Pire que le dîner des autres: le dîner chez moi

Réciproque et savoir-vivre, brève bouffée d’allégresse, correcteur orthograph­ique : je ne sais pas comment c’est possible, mais j’ai invité des amis jeudi. À 20 heures. Horaire à la con. Maintenant, je me sens obligée de nettoyer ma maison et de composer un menu. Or je sais cuisiner plein de plats, mais pour une raison que j’ignore, ce ne sont pas des mets dignes d’être servis à table. Sur une vraie table, je veux dire. Mes recettes perso sont toujours des mélanges de sauce tomate, oignons, olives dans lesquels j’ajoute du poulet et n’importe quel féculent.

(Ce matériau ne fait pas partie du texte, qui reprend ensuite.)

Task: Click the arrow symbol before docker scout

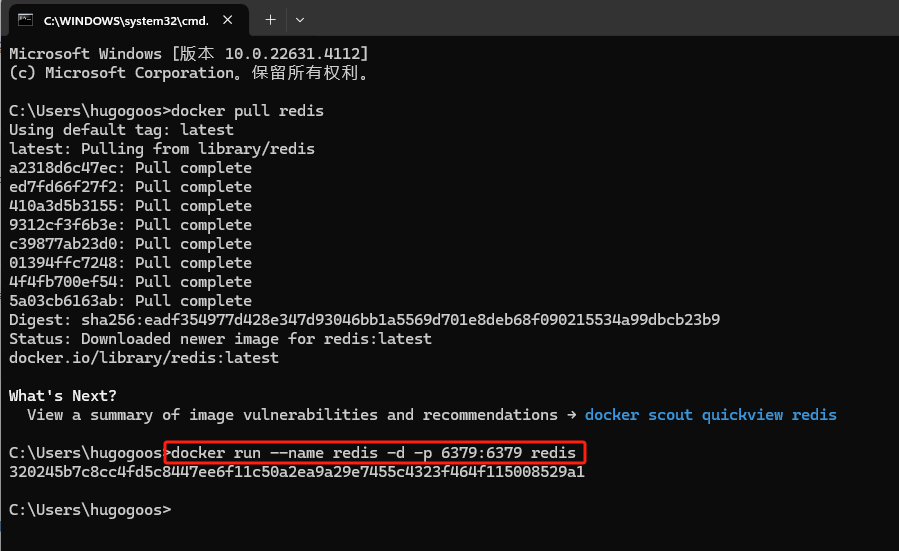Action: pyautogui.click(x=571, y=415)
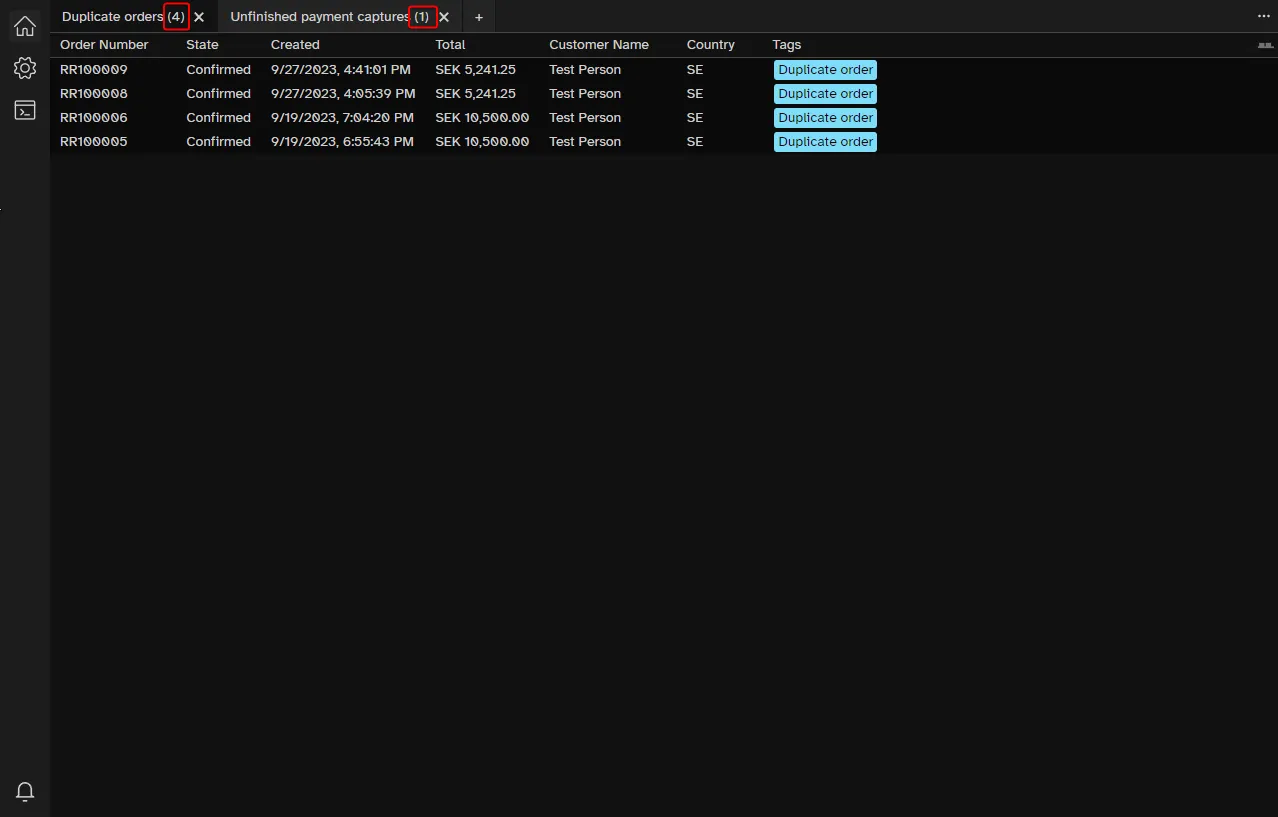Go to Home in the sidebar
The height and width of the screenshot is (817, 1278).
(x=25, y=26)
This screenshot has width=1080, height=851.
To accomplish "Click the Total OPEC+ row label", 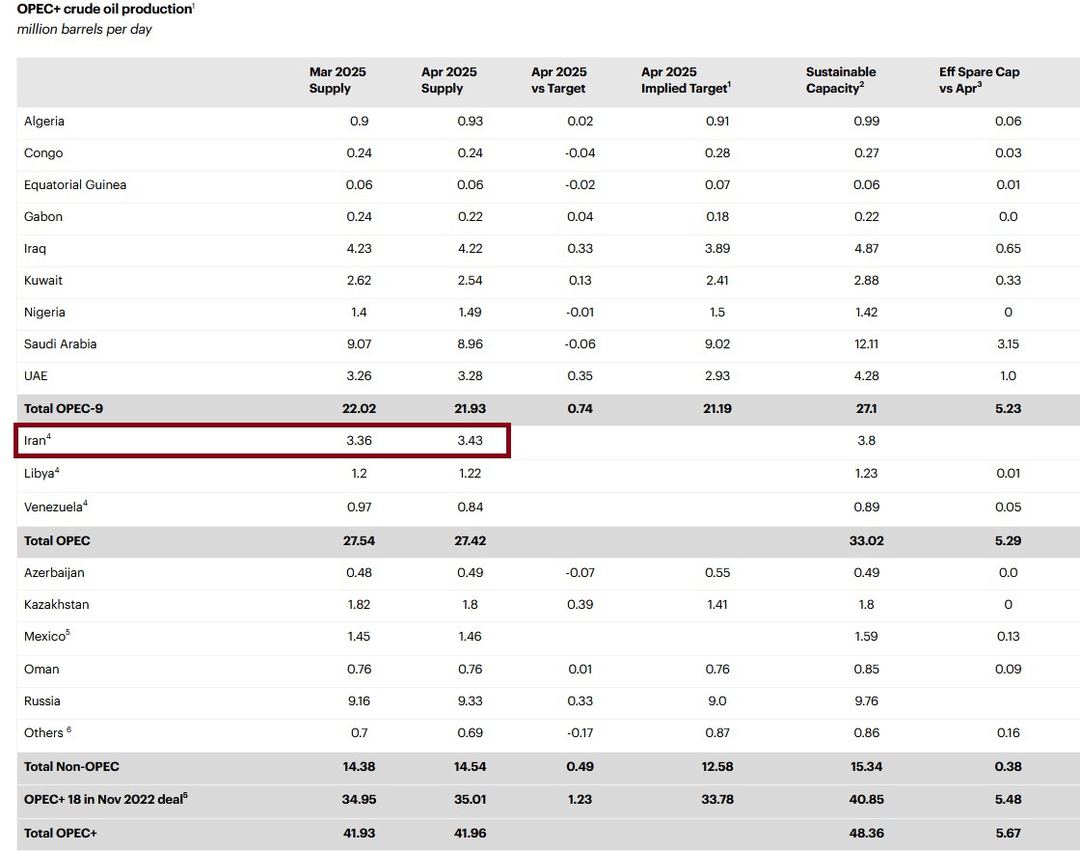I will click(60, 833).
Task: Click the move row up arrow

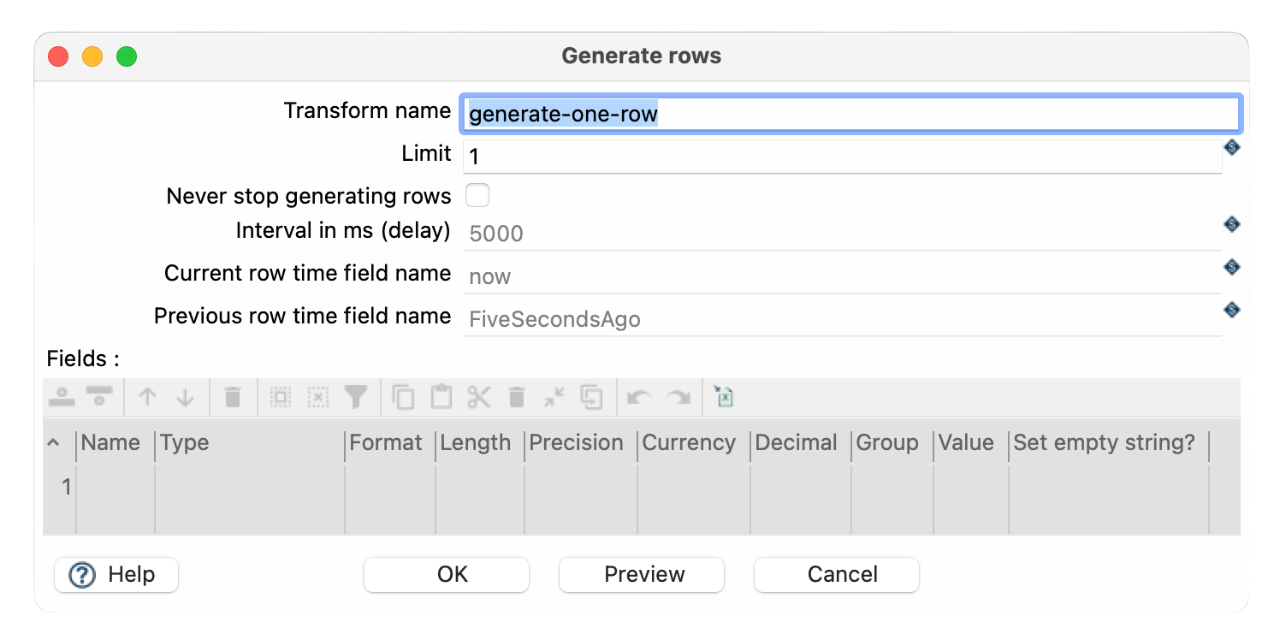Action: pyautogui.click(x=148, y=397)
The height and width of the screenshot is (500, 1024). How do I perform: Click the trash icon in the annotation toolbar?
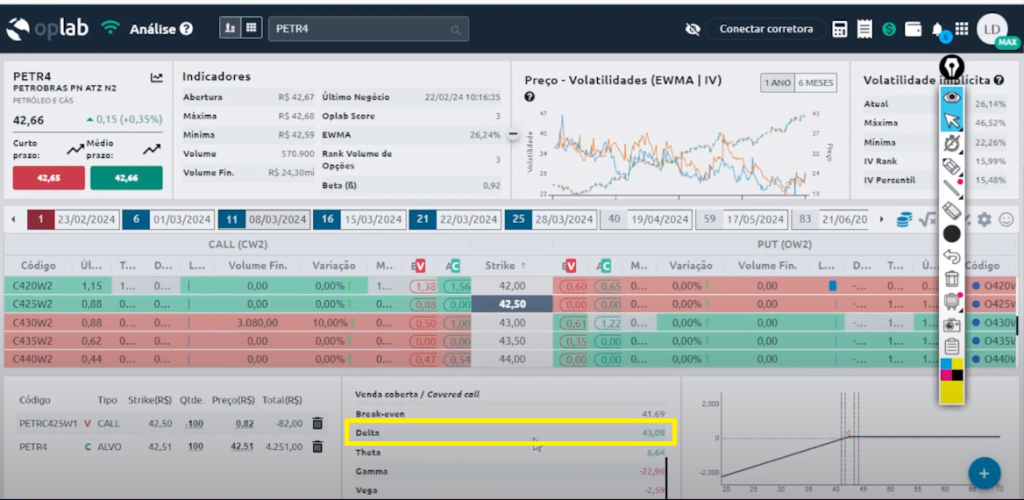point(952,279)
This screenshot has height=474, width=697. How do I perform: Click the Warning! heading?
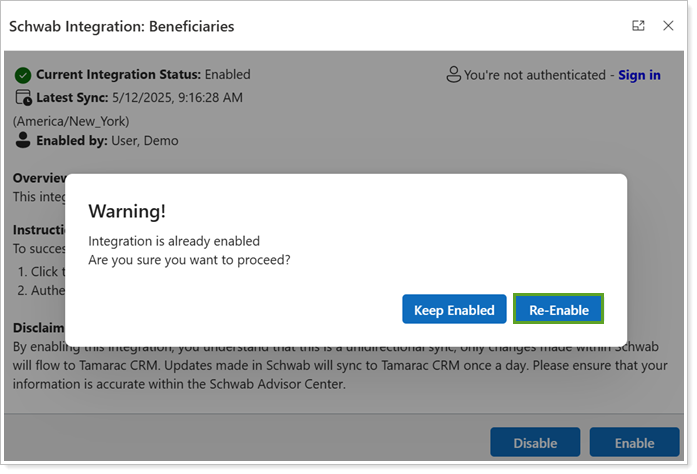pyautogui.click(x=127, y=211)
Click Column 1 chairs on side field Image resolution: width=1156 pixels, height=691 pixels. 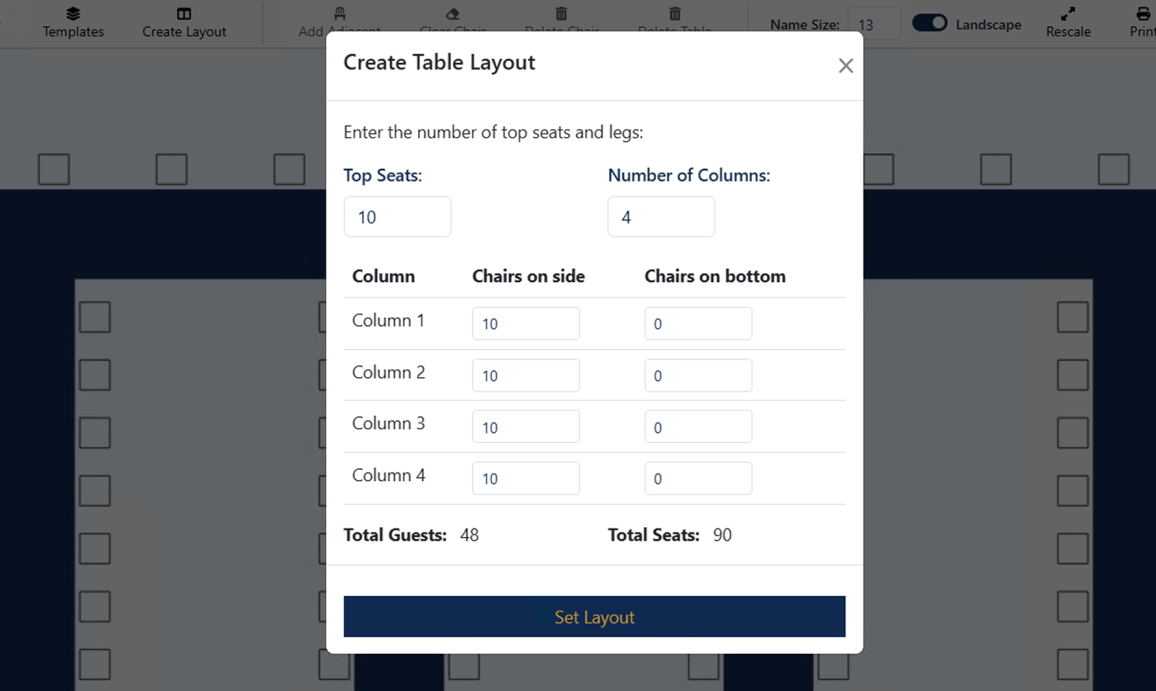pos(526,323)
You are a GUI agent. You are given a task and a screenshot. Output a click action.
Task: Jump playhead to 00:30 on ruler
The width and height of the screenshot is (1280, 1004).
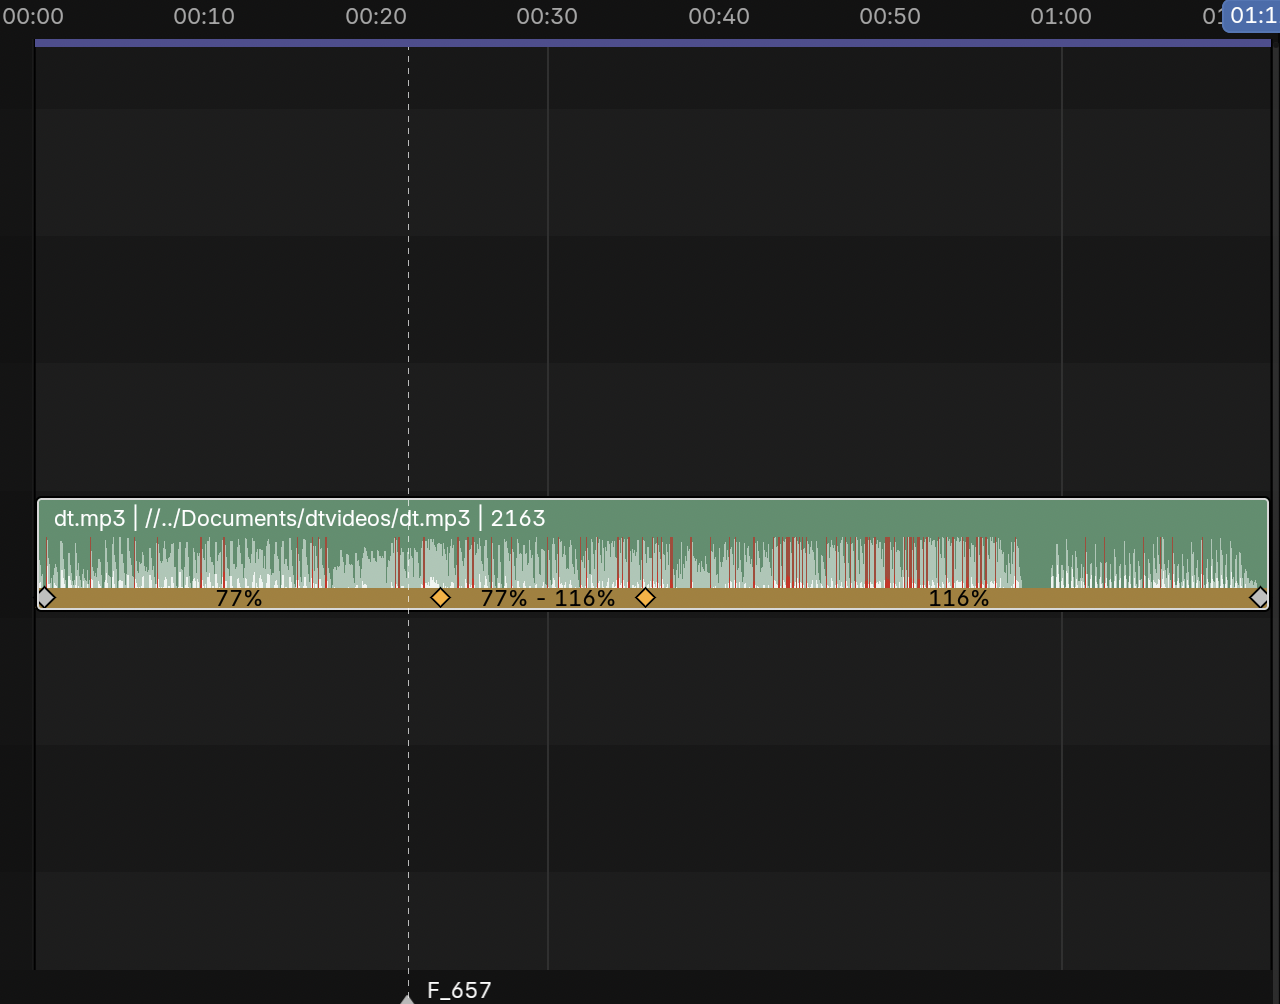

Bref, c’est très bon (si) mais ça vous colle un magma en bouse dans l’assiette creuse et ça, aux gens, on n’a pas le droit de proposer. Je me torture donc les méninges pour aboutir invariable­ment à une salade saumon/pommes de terre en entrée, puis saumon/riz en résistance et il s’en faut de peu pour que je ne finisse par tarte saumon-coquillett­es en dessert. Ma cervelle est incapable de varier, ma cervelle voulait aller au restaurant, se faire servir et être dispensée de vaisselle. Ma cervelle veut sortir et soutenir l’économie.